Joint External Evaluation Reports
All JEE reports from the 6 WHO regions published online28,31 as of July 2020 (n = 94) were analyzed; 76 were available in English, 16 were available only in French, and 2 were available only in Portuguese.
Reports were analyzed, in part using the keyword terms described above, based on the following metrics:
military participants included; total number of military participants (if listed); specific examples of military–civilian engagement; role of the military in the 4 JEE core areas (Prevent, Detect, Respond, Other IHR-Related Hazards and Points of Entry); recommendations for future military engagement in each of the core areas; military policy documents related to global health security; support from or partnerships and collaboration with militaries from other countries, including any regional cooperation; and experts affiliated with the military or Ministry of Defense included on the evaluation team.
After all reports were analyzed and reviewers reached concordance in their responses, each metric was evaluated across all reports and across reports within each WHO region*—Africa (AFRO), Americas (AMRO/PAHO), Eastern Mediterranean (EMRO), Europe (EURO), South East Asia (SEARO), and Western Pacific (WPRO)—to determine proportions for each metric.
National Action Plans for Health Security
All NAPHS plans from the 6 WHO regions published online (https://extranet.who.int/sph) as of July 2020 (n = 12) were evaluated using the same keyword search methodology as the JEE reports to determine whether military involvement was mentioned in any of the JEE core areas: Prevent, Detect, Respond, and Other IHR-Related Hazards and Points of Entry. Involvement of militaries from other countries was also examined in each report.
Results
Joint External Evaluation Reports
To conduct this analysis, we analyzed a total of 94 JEE reports (Table 1). The reports were divided between 6 WHO regions, with AFRO publishing the largest number of reports (n = 44), followed by EMRO (n = 17), EURO (n = 13), WPRO (n = 10), SEARO (n = 8), and AMRO/PAHO (n = 2). For the 86 reports across all WHO regions that listed participating organizations, slightly over half (n = 48, 56%) included military participation in the assessment process.

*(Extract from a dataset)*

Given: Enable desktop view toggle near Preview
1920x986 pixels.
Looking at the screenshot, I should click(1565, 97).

Not all of these 48 reports included a list of individual participants; among the 25 that did include a list, the median number of military participants was 1 per report, with 10 (Thailand) as the highest number of military personnel interviewees.
Mentions of Military Involvement in JEE Reports, by WHO Region
Eight of 94 did not list participating organizations and were, therefore, not included in the denominator.

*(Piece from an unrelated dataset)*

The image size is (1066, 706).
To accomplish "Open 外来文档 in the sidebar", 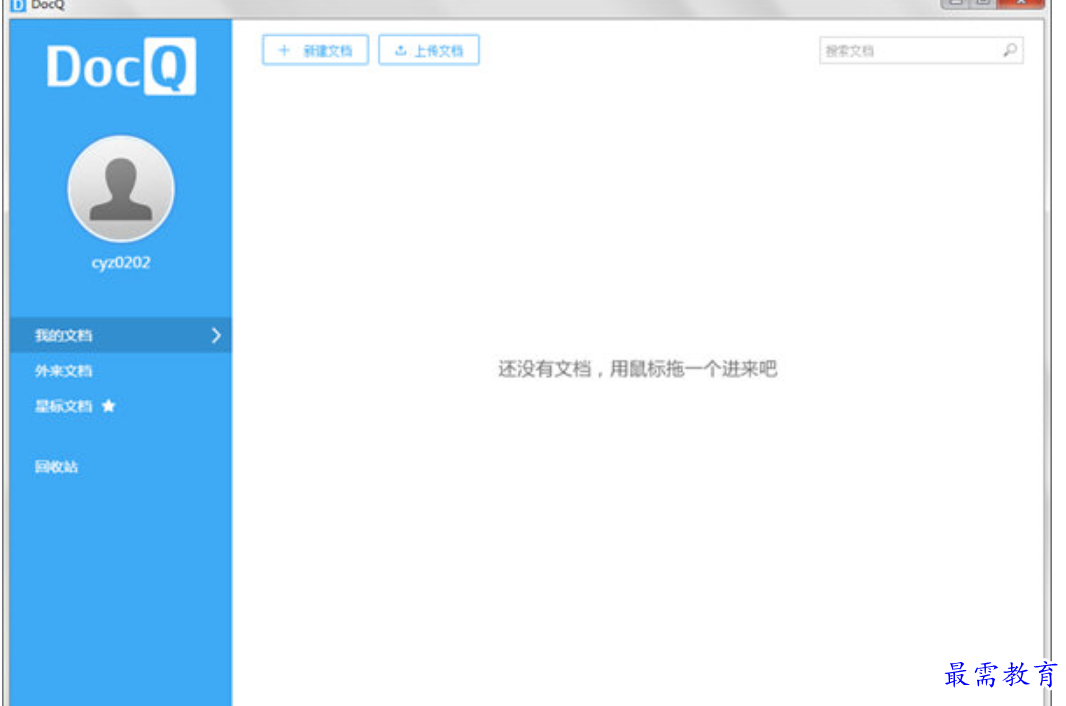I will [64, 371].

Abbreviations: AFRO, Regional Office for Africa; AMRO, Regional Office for the Americas; EMRO, Regional Office for the Eastern Mediterranean; EURO, Regional Office for Europe; JEE, Joint External Evaluation; MOD, Ministry of Defense; PAHO, Pan American Health Organization; SEARO, Regional Office for South-East Asia; WPRO, Regional Office for the Western Pacific; WHO, World Health Organization.
The majority (n = 74, 79%) of reports mentioned some level of military–civilian engagement in at least 1 section and mentioned the country's military in at least 1 of the 4 core areas—Prevent, Detect, Respond, and Other IHR-Related Hazards and Points of Entry (n = 84, 89%). Across all reports, military engagement was most commonly mentioned in the Respond core area (n = 71, 76%), followed by the Other IHR-Related Hazards and Points of Entry core area (n = 36, 38%), the Prevent core area (n = 37, 39%), and the Detect core area (n = 30, 32%). Most military mentions were only cursory or included as part of a list of national institutions (eg, for Moldova: “more than [10] national authorities/institutions are involved in biosafety and biosecurity, including the Ministry of Defence”). 33
In addition to the 4 core areas, 19 technical areas of capability are included in the JEE reports. Military involvement was mentioned most often within the “linking public health and security authorities” technical area, part of the Respond core area (53% of all JEE reports). Other technical areas with the highest level of military engagement described were “chemical events” (21%; Other IHR-Related Hazards and Points of Entry core area), “medical countermeasures and personnel deployment” (19%; Respond core area), “emergency preparedness” (19%; Respond core area), and “radiation emergencies” (18%; Other IHR-Related Hazards and Points of Entry core area). Within the Prevent core area, “biosafety and biosecurity” (12%) and “IHR coordination, communication, and advocacy” (10%) were most common, and within the Detect core area, “national laboratory system” (15%) and “reporting” (10%) were most common (Table 2).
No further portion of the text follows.